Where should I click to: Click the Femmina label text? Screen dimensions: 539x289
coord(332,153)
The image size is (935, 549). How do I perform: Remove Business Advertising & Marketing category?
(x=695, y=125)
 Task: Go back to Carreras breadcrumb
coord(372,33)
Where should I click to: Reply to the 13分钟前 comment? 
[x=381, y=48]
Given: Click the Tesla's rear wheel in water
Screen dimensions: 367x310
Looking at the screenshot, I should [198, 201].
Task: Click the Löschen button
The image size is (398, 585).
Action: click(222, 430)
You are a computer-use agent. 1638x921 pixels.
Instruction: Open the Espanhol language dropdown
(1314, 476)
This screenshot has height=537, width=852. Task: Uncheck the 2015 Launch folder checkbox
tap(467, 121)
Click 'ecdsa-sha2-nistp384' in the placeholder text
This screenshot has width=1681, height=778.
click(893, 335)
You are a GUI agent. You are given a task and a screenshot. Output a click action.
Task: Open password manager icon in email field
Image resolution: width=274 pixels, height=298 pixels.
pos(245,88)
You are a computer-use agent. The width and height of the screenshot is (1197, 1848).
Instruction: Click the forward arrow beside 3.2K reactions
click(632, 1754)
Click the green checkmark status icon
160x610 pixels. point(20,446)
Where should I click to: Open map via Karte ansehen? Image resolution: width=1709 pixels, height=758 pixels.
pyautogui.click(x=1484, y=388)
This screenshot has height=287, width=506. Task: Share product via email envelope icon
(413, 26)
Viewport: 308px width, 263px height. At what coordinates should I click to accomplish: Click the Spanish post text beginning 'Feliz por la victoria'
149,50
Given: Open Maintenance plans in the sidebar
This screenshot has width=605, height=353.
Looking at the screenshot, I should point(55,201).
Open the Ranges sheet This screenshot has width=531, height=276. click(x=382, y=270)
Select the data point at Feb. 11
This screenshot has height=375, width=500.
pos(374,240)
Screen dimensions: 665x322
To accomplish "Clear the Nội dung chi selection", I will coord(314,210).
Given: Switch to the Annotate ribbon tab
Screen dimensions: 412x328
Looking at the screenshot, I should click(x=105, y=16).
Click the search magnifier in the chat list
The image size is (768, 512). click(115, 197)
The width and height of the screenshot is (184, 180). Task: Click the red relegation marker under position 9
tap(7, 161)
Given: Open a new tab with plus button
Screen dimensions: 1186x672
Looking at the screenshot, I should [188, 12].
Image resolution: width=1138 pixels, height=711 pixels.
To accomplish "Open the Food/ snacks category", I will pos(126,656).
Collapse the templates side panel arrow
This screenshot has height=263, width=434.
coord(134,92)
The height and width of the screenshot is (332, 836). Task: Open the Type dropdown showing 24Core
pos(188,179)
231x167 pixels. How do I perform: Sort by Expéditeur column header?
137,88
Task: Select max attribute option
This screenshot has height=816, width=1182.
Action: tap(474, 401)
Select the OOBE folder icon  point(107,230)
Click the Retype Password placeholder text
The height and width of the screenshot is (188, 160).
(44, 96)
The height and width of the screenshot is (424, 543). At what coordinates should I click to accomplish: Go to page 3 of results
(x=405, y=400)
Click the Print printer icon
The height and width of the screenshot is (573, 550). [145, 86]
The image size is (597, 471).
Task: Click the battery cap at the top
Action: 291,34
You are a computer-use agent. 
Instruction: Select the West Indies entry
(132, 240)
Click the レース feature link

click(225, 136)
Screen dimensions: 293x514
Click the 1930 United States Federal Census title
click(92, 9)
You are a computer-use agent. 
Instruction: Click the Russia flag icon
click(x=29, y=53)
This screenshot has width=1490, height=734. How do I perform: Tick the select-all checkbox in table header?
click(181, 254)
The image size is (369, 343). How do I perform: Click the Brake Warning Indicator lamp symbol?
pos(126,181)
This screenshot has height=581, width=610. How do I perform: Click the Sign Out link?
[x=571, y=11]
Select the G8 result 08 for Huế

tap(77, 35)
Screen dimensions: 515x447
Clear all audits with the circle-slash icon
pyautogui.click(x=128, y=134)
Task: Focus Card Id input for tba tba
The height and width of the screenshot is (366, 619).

-=-=-

• [To do]
Above are the records. Print exactly, and only, the lines from the line with "This screenshot has height=537, width=852." to the line with "Task: Open password", both inclusive.

• [Answer to this task]
This screenshot has height=537, width=852. Task: Uncheck the 2015 Launch folder checkbox
tap(467, 121)
Click 'ecdsa-sha2-nistp384' in the placeholder text
This screenshot has width=1681, height=778.
click(893, 335)
You are a GUI agent. You are given a task and a screenshot. Output a click action.
Task: Open password manager icon in email field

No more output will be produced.